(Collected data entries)
+---+
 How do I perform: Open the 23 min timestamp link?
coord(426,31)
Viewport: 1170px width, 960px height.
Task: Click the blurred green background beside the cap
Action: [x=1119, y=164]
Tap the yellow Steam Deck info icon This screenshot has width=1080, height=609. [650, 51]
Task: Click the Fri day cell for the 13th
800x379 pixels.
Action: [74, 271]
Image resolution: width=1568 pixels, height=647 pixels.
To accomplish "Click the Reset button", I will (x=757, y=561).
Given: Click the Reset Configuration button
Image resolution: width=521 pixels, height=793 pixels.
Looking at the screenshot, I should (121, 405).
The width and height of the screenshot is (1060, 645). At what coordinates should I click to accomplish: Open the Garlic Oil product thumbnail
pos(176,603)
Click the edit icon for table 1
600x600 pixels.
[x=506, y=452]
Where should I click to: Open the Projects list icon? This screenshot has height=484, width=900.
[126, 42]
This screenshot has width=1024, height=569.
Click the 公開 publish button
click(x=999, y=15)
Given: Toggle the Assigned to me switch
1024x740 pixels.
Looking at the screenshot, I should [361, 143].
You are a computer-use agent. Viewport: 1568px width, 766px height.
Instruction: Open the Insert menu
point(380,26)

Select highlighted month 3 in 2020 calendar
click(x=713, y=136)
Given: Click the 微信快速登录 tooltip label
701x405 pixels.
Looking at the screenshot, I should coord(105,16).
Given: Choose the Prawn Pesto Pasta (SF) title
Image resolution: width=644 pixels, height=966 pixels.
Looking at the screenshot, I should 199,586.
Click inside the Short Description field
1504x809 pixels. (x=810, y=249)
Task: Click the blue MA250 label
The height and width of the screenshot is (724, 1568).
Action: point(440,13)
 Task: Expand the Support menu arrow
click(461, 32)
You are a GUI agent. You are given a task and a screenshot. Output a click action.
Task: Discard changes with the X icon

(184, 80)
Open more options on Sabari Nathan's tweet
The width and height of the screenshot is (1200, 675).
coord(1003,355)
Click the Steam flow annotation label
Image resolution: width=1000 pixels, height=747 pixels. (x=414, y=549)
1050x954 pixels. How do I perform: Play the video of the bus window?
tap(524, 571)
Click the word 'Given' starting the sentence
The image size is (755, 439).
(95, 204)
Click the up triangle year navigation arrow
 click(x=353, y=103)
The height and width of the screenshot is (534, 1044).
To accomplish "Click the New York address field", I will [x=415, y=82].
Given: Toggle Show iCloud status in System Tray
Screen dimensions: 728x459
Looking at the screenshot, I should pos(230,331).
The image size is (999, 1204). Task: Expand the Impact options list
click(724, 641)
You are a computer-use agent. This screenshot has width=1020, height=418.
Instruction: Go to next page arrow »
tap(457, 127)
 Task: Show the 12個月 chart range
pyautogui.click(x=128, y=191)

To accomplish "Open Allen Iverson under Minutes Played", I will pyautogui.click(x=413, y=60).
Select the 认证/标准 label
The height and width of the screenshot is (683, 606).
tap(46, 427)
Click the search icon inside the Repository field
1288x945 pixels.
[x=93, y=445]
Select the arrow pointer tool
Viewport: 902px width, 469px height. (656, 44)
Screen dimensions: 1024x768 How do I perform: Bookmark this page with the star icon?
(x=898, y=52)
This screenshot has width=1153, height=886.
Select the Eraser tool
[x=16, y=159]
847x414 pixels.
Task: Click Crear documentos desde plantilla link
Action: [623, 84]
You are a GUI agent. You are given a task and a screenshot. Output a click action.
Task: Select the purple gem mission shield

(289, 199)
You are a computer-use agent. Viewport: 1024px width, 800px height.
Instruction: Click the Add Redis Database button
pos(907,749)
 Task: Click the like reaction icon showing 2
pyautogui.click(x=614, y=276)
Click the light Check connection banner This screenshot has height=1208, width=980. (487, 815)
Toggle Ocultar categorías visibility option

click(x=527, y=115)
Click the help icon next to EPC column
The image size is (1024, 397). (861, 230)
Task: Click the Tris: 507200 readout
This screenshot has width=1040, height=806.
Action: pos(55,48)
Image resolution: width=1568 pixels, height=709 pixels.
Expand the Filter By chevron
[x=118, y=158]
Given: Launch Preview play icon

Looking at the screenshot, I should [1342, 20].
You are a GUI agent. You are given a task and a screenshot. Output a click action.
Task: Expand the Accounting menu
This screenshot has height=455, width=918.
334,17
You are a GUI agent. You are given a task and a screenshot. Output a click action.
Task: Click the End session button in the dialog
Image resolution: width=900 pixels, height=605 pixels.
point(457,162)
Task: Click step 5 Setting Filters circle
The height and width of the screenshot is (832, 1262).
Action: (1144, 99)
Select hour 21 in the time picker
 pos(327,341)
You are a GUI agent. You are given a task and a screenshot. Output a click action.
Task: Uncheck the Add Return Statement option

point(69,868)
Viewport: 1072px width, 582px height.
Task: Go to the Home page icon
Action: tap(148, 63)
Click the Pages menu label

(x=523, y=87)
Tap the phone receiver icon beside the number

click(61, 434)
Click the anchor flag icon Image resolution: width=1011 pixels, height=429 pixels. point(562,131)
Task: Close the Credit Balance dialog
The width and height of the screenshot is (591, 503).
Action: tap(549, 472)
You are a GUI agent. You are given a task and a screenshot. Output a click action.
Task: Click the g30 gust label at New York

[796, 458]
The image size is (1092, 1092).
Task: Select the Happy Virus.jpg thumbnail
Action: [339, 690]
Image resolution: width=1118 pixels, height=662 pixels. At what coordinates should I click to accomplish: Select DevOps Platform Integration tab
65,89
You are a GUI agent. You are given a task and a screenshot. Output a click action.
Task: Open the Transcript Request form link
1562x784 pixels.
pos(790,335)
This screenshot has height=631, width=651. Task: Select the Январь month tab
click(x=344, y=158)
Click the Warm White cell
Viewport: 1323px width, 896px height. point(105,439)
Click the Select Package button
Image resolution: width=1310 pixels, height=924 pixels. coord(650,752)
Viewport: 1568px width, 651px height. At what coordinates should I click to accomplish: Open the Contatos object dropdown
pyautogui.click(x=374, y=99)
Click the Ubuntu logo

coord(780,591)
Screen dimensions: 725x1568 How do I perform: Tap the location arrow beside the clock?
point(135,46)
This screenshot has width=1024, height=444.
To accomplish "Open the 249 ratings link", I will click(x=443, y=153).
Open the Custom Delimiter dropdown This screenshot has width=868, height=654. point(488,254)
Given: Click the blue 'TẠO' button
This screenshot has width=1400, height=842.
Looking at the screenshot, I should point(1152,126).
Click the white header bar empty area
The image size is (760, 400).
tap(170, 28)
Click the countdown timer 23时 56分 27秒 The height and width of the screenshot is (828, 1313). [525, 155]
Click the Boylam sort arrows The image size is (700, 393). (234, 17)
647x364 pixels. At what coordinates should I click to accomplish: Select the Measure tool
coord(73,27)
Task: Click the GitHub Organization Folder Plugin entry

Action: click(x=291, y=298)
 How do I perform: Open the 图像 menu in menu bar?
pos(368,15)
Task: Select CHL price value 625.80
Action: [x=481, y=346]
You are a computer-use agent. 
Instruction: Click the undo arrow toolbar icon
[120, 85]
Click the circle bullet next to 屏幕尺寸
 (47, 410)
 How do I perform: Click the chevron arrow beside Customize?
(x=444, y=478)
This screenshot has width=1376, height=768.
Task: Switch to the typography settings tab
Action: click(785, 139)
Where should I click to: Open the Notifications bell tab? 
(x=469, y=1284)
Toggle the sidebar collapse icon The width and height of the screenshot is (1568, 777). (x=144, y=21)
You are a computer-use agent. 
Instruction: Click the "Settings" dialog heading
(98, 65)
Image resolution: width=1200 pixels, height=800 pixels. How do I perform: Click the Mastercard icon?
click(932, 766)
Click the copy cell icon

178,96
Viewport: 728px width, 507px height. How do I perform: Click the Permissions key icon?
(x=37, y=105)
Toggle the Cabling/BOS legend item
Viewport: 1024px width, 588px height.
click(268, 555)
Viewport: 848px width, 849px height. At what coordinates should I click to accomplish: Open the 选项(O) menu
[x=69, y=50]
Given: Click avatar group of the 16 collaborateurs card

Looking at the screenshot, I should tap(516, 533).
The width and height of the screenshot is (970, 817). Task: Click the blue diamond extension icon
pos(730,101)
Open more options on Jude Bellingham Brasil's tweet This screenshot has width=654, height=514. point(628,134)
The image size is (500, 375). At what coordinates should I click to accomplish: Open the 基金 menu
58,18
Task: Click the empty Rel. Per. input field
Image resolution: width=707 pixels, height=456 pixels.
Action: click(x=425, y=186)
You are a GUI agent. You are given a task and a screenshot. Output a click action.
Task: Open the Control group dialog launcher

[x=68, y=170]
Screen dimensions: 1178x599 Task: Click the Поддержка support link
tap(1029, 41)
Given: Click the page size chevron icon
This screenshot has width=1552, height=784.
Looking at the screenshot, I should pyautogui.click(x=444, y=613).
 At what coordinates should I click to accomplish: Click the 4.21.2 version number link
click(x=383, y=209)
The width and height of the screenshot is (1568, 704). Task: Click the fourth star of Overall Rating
+---+
(REQUIREMENT): What number of lines in the records hold "Reset"? Reply with that number alone.

(COMPLETED EXERCISE): 2